During our travels we did come across a large number of roadside memorials marking the location of fatal road accidents. These shrines, marked with plaques, wooden crosses and flowers, are considered not only an appropriate but also an expected response to tragedy.
Roadside Memorial, Purley Way, Croydon
The card reads “In Loving Memory, Von – Always Remember You and Always Love, from Cary, Maggie, Chris, Ruth, Lesley and family.”
According to Brake, the road safety charity, while many local authorities are happy for small memorials to be placed at the roadside, some authorities object to permanent memorials, even small ones, and even go as far as restricting the length of time that flowers can be placed at the scene of a crash. Dr Una MacConville from the Centre for Death & Society at University of Bath has undertaken research into these ‘spontaneous shrines’, as she refers to them. She claims that these restrictions are for “health and safety reasons” and authorities are claiming they are acting on foot of advice from the police who fear the tributes, many near dangerous roads, could distract motorists. These restrictions have been considered “crass and insensitive” by bereaved families and road safety campaigners, some of whom feel these memorials are being removed in order not to draw attention to the death toll on certain roads.
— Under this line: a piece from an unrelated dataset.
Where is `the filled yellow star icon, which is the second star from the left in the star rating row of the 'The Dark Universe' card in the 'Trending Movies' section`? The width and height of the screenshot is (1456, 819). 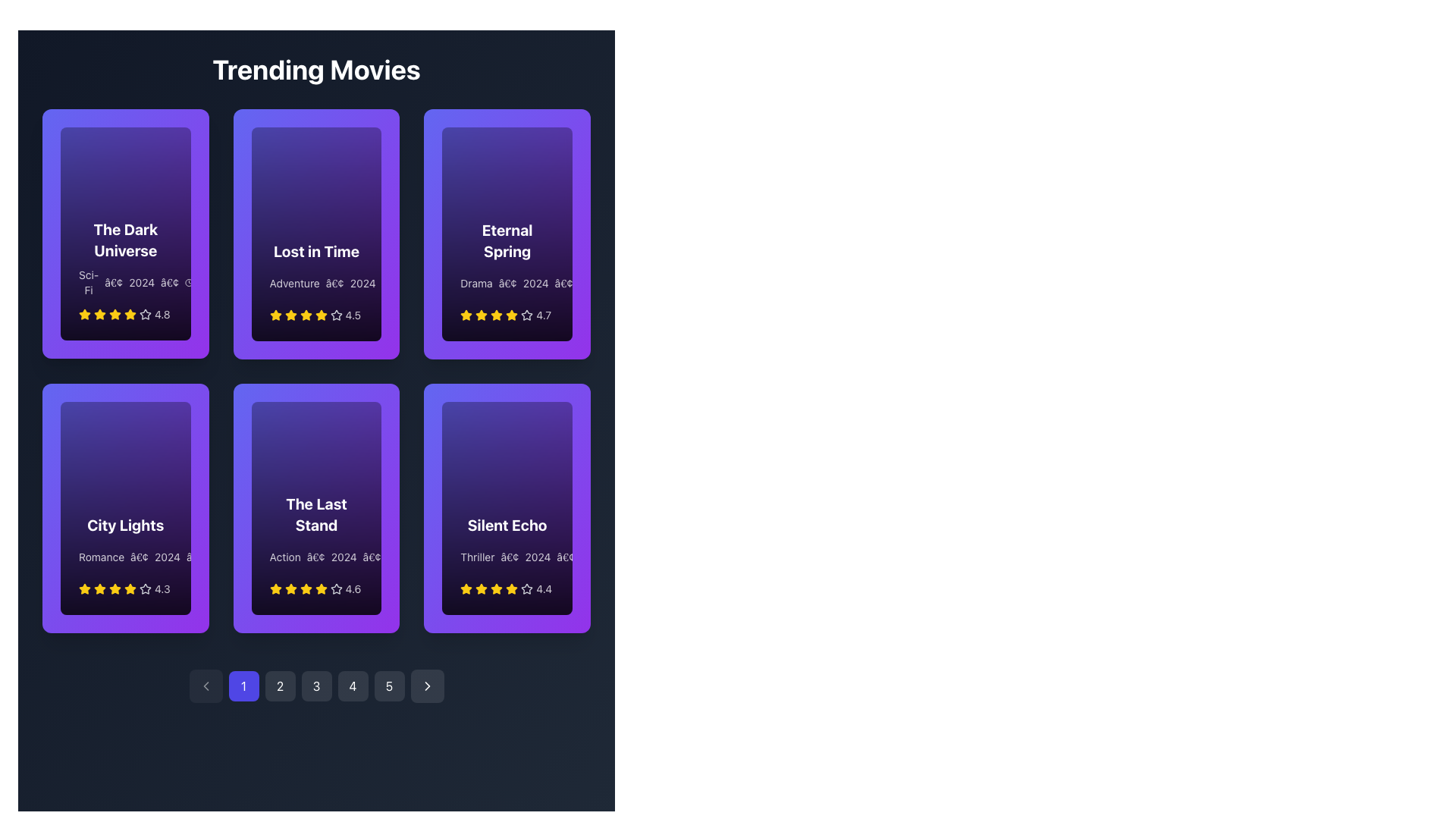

One of the most interesting phenomenon related to roadside memorials has been the appearance of Ghost Bikes around England, and abroad. Ghost Bikes are small and somber memorials for bicyclists who are killed or hit on the street. A bicycle is painted all white and locked to a street sign near the crash site, accompanied by a small plaque. The first ghost bikes were created in St. Louis, Missouri in 2003, and they have since appeared in at least 62 cities throughout the world.
Ghost bike, Brighton
James Danson-Hatcher, 23, was fatally injured when he was hit by a car travelling at about 60mph near a Brighton beauty spot. The accident happened at the junction of Saddlescombe Road and Devil’s Dyke Road, on the outskirts of Brighton, at about 5.30pm on April 5. Mr Danson-Hatcher, was riding home after a visit to Devil’s Dyke when he was hit by a Fiat Bravo. A recent inquest inquest into the accident heard Mr Danson-Hatcher, who had ambitions to be a professional photographer, was described by his family as a competent and experienced cyclist who regularly rode to Devil’s Dyke to cycle across the Downs. His father told the hearing cycling was his son’s main means of transport and leisure activity and said it was a “cruel irony” he died while on his bike.
As the Ghost Bike website quotes “the bikes serve as reminders of the tragedy that took place on an otherwise anonymous street corner, and as quiet statements in support of cyclists’ right to safe travel.”